Nel dicembre del 2016 la destra venne battuta di un soffio alle elezioni presidenziali da una coalizione progressista, guidata da Alexander Van der Bellen. Adesso è la volta delle elezioni legislative anticipate che hanno visto affrontarsi tra loro i tre partiti principali: i socialdemocratici e i conservatori, con alle spalle un’estrema destra che li ha incalzati entrambi

In testa i conservatori, guidati da un giovanissimo (31 anni) Sebastian Kurz, uno pseudo-Macron in salsa austriaca, già ministro degli Esteri e nuova star della politica a Vienna, in competizione con Christian Kern, leader dei socialdemocratici in perdita di velocità, come sta accadendo per molti altri partiti fratelli in Europa e Heinz-Christian Strache, leader dell’ultra destra xenofoba e anti-UE, a poche lunghezze dal vincitore.

Fin qui niente di troppo nuovo in un’Unione Europea, dove la stragrande maggioranza dei governi è formata da coalizioni di centro destra e con una forte presenza di significative componenti nazional-populiste ed euroscettiche.. È stato il caso nel corso di quest’anno dove l’Europa ha vinto, o almeno non perso, come in Olanda, Francia e Germania o dove ha perso, forse non del tutto, come in Gran Bretagna.

La novità in Austria sembra essere un’altra, che induce a non prendere il giovane conservatore Kurz per il giovane liberal-progressista Macron: lo ha rivelato una campagna elettorale che in Austria ha portato al centro della competizione la paura dell’Islam e in Francia il rilancio del progetto di integrazione europea. Due culture politiche diverse, una molto ripiegata su se stessa e sull’ossessione identitaria, e l’altra più aperta al futuro e alla ricerca di una problematica sovranità europea. Con questa elezione l’Austria rischia di essere più vicina politicamente alla gia’ limitrofa Ungheria e per l’Unione Europea non sara’ certo una buona notizia, soprattutto se poi al governo dovesse accedere l’estrema destra. Dopo il voto tedesco del mese scorso, si profilano adesso altre ombre sul futuro dell’integrazione europea e ulteriori chiusure verso i flussi migratori, comprese possibili nuove tensioni al Brennero.

Dati forniti →
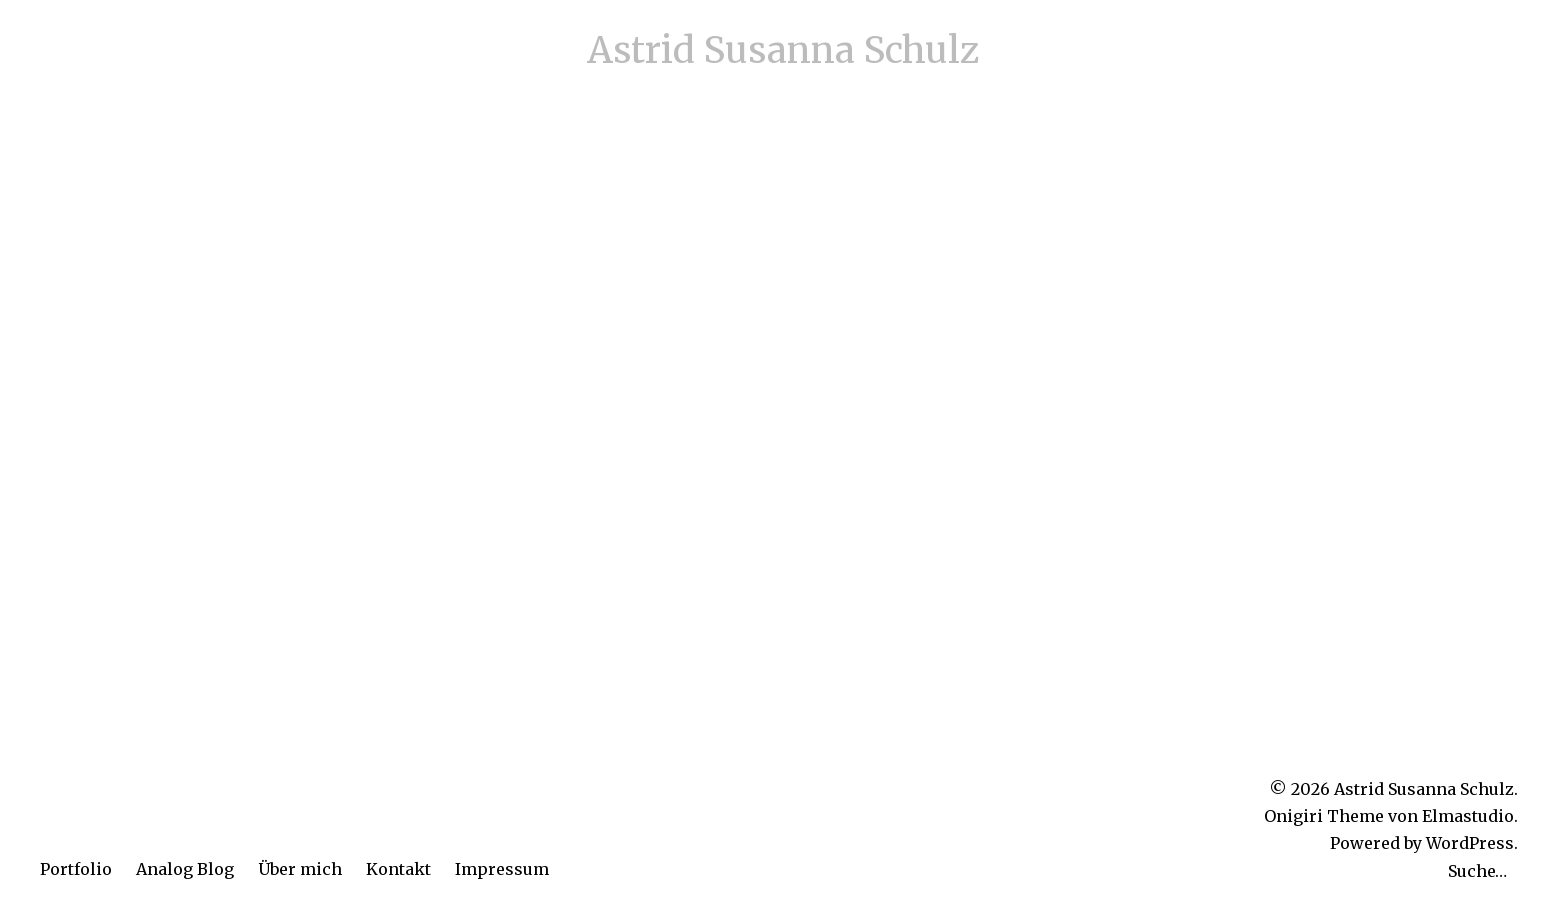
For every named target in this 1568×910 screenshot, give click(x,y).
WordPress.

Esercizi da svolgere →
**A)** Nel brano sulle elezioni austriache, chi guidava la coalizione progressista che nel dicembre 2016 batté la destra alle presidenziali?
**B)** In base al brano sulle elezioni austriache, perché il conservatore Kurz non va preso per il liberal-progressista Macron? Rispondi in una o due frasi.
**C)** Prosegui il brano sulle elezioni austriache partendo dopo la sua ultima frase.

Soluzioni in ordine →
**A)** Alexander Van der Bellen.

**B)** In Austria la campagna elettorale ha messo al centro la paura dell'Islam, mentre in Francia ha messo al centro il rilancio del progetto di integrazione europea. Si tratta quindi di due culture politiche diverse: una ripiegata su se stessa e sull'ossessione identitaria, l'altra più aperta al futuro e alla ricerca di una sovranità europea.

**C)**
Il confronto elettorale sulla presenza islamica in Austria – un non trascurabile 8% sulla popolazione totale – è stato cavalcato dalle due destre e surriscaldato da un forte aumento nel Paese delle domande di asilo, con un volume secondo solo alla Svezia, e dal futuro impatto sulla spesa sociale austriaca, particolarmente generosa. Ma il cuore della novità nella campagna elettorale austriaca sembra essere stato lo scivolamento verso un conflitto religioso che ha condotto ad assimilare religione e culture in una comunità musulmana plurale e in grande maggioranza non praticante.

Di qui la necessità, non solo in Austria, di non fare di tutte le erbe un fascio e di ricordare che l’Europa, anche quella dei presunti “indigeni” europei, è una società plurale e che questa è la sua identità profonda, risultato di secoli di flussi migratori e di aspri conflitti che, alla fine, le hanno consentito di vivere in pace da oltre settant’anni. 

Non è proprio il caso adesso, con le minacciose turbolenze che agitano il mondo, di ridare fiato a una versione aggiornata del saggio di Samuel Hungtinton, di vent’anni fa, “Lo scontro di civiltà e il nuovo ordine mondiale”, soprattutto ora che lo scontro avverrebbe nel quadro di un pericoloso “disordine” mondiale.